How I Use Popfly for UGC:

  • Discover Creators: I used Popfly’s advanced filters to find creators who align with a brand’s vibe, like sourcing five lifestyle influencers for a beverage campaign focused on summer vibes.
  • Collaborate Seamlessly: Popfly’s tools let me share campaign briefs and product details, ensuring creators deliver on-brand content, such as a video series for an outdoor gear brand showcasing their products in action.
  • Track Results: Popfly’s dashboard tracks engagement, ROI, and conversions, helping me identify top-performing creators and optimize campaigns in real time.

Why it works:
Popfly saves UGC campaign managers hours by centralizing creator discovery, communication, and analytics. Its intuitive platform makes it easy to manage multiple partnerships, ensuring authentic content that resonates with audiences. Whether you’re running a niche outdoor campaign or a broad lifestyle initiative, Popfly keeps everything organized and efficient.
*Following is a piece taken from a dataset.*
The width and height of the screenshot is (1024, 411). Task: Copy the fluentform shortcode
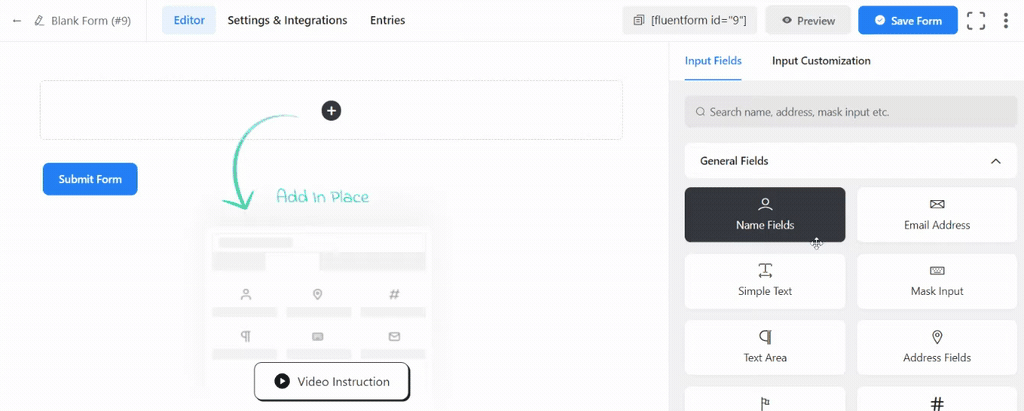click(x=689, y=20)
Example: For an outdoor client, Popfly helped me collaborate with creators who produced 100+ authentic posts, with 75% shared on Instagram Stories, driving a 2x increase in brand engagement.

Ready to simplify your UGC campaigns? 

Explore Popfly for Brands to connect with creators and streamline your workflow today.

🤖 4. ChatGPT: Writing and Scaling UGC Content

What It Does: ChatGPT is my AI sidekick for brainstorming, writing, and optimizing UGC-related content. It’s like having a creative assistant who never sleeps.

How I Use ChatGPT for UGC:

  • Captions: I feed ChatGPT a user’s review and ask it to craft a punchy caption that fits the brand’s voice.
  • DM Templates: It generates polite, professional messages to request usage rights from fans.
  • Repurposing: I use it to summarize long user reviews into bite-sized quotes for posts.
  • Ideation: It helps brainstorm campaign ideas, like a “Day in the Life” UGC challenge.

Why It Works: ChatGPT saves time and keeps me from hitting writer’s block. It’s especially handy for scaling content across multiple platforms.

Example: For a tech client, I used ChatGPT to turn a 200-word user review into a 50-character tweet that eventually got 500+ likes.

Building a Foolproof UGC Toolkit 

That almost-posted meme taught me three big tips for managing UGC campaigns:

  1. Double-Check Accounts: Always verify you’re logged into the right account before posting. I now use a checklist in Assembly to confirm the client, platform, and content.
  2. Centralize Your Tools: Using a mix of Canva, Assembly, Popfly, and ChatGPT keeps everything organized and efficient. Each tool has a clear role, from creation to execution.
  3. Plan for Scale: Interactive campaigns on Popfly and automated writing with ChatGPT let me handle multiple clients without burning out.

Final Thoughts: Your UGC Campaigns Can Thrive

Running UGC campaigns is like hosting a great party—you need the right mix of creativity, structure, and tools to keep the vibe alive. By combining Canva’s visual magic, Assembly’s organization, Popfly’s interactivity, and ChatGPT’s writing power, I’ve turned chaotic campaigns into smooth, engaging experiences. Whether you’re managing one brand or ten, these tools can help you avoid meme-level mishaps and make your audience feel like part of the story.